The government has broadcast this Thursday to Airbus your interest in having your business strategy go through protect the employment, where the French manufacturer plans to reduce 1,611 jobs (13% of the 12,300 it has in this country), and to be given more presence in management positions of the company.
The President of the Government, Pedro Sánchez, met today in La Moncloa with the CEO of Airbus, Guillaume Faury, accompanied by the Ministers of Defense, Industry and Science, among other senior officials from Airbus and the Spanish Executive.
After the meeting, the Government has not provided details on whether any compromises have been reached in terms of employment, although it has explained in a statement that “the future of Airbus in Spain has been addressed.”
Likewise, at the meeting the Executive pointed out “the need to give adequate access to Spaniards in the company’s management positions”, since SEPI owns 4.16% of Airbus capital.

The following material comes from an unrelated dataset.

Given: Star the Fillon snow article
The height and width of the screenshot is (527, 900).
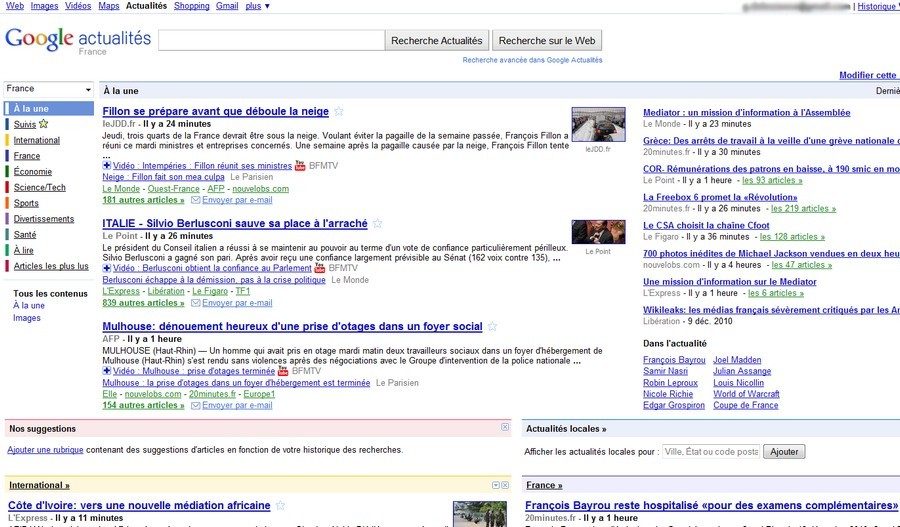Looking at the screenshot, I should [339, 112].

600 million fund for industrial investment
The Government has also confirmed the creation of the Support Fund for Productive Industrial Investment, endowed with 600 million in the General State Budgets of 2021.
This fund will be managed by Sepides – the industrial development division of the Sociedad Estatal de Propiedades Industriales (SEPI) – to promote investments of an industrial nature that contribute to promoting industrial development and competitiveness.
In parallel, the launch of an Aerofund endowed with 100 million euros is also being prepared to support SMEs in the sector’s value chain.
No commitment regarding employment
Last June, the aeronautical manufacturer announced a plan to cut staff to cope with the downturn in activity due to the coronavirus health crisis, which provides for the elimination of 15,000 jobs, most of them in Europe.
In Spain, Airbus plans to cut 899 jobs in its commercial aircraft division (in which there are about 3,500 people) and 722 in the defense and space division (where there are more than 8,000).
The Government has not provided information today on whether these plans are maintained, although at the time the company said it was willing to review them, depending on how the negotiations with the Executive were.
During today’s meeting, which follows another held on July 31, the Executive “has indicated the importance of defining a company strategy in our country to overcome the current crisis in the sector, develop technological and industrial capacities and protect employment “.
The aeronautical technology plan is pending
At the meeting held on July 30, the Government committed to Airbus to promote an Aeronautical Technology Plan (PTA), equipped with 185 million euros until 2023, and to buy helicopters from the European manufacturer, which, for its part, would try to minimize the impact of the job cuts in Spain.
Today, the Executive has said that work is still being done on the PTA, which will be linked to Recovery Fund European Union and managed by the Spanish Innovation Agency (CDTI).
It also undertook to promote the launch of new initiatives in defense programs such as the acquisition of 4 C295 aircraft for Maritime Patrol, 36 H135 helicopters in a first six-year phase, expandable to 59 in a second, and 4 H160 in the next six years, or the transformation of three A330 aircraft into MRTT (multipurpose refueling).
It was also agreed to facilitate the financing of the current NH90 helicopter contract and anticipate payments associated with the Spanish participation in the A400M program. All this in support of the balance of the company’s cash flow.
Seven months after their first meeting, Sánchez and Faury have “advanced” in supporting space programs, and the Spanish Government has “reiterated its commitment to military programs linked to European defense” and “confirmed the acquisition of military aircraft and helicopters,” according to information provided by Moncloa.
During the meeting, a security agreement was also signed that establishes a protection mechanism for the strategic technological assets that Airbus develops in Spain, although the Government has not provided further details in this regard.
Eddie is an Australian news reporter with over 9 years in the industry and has published on Forbes and tech crunch.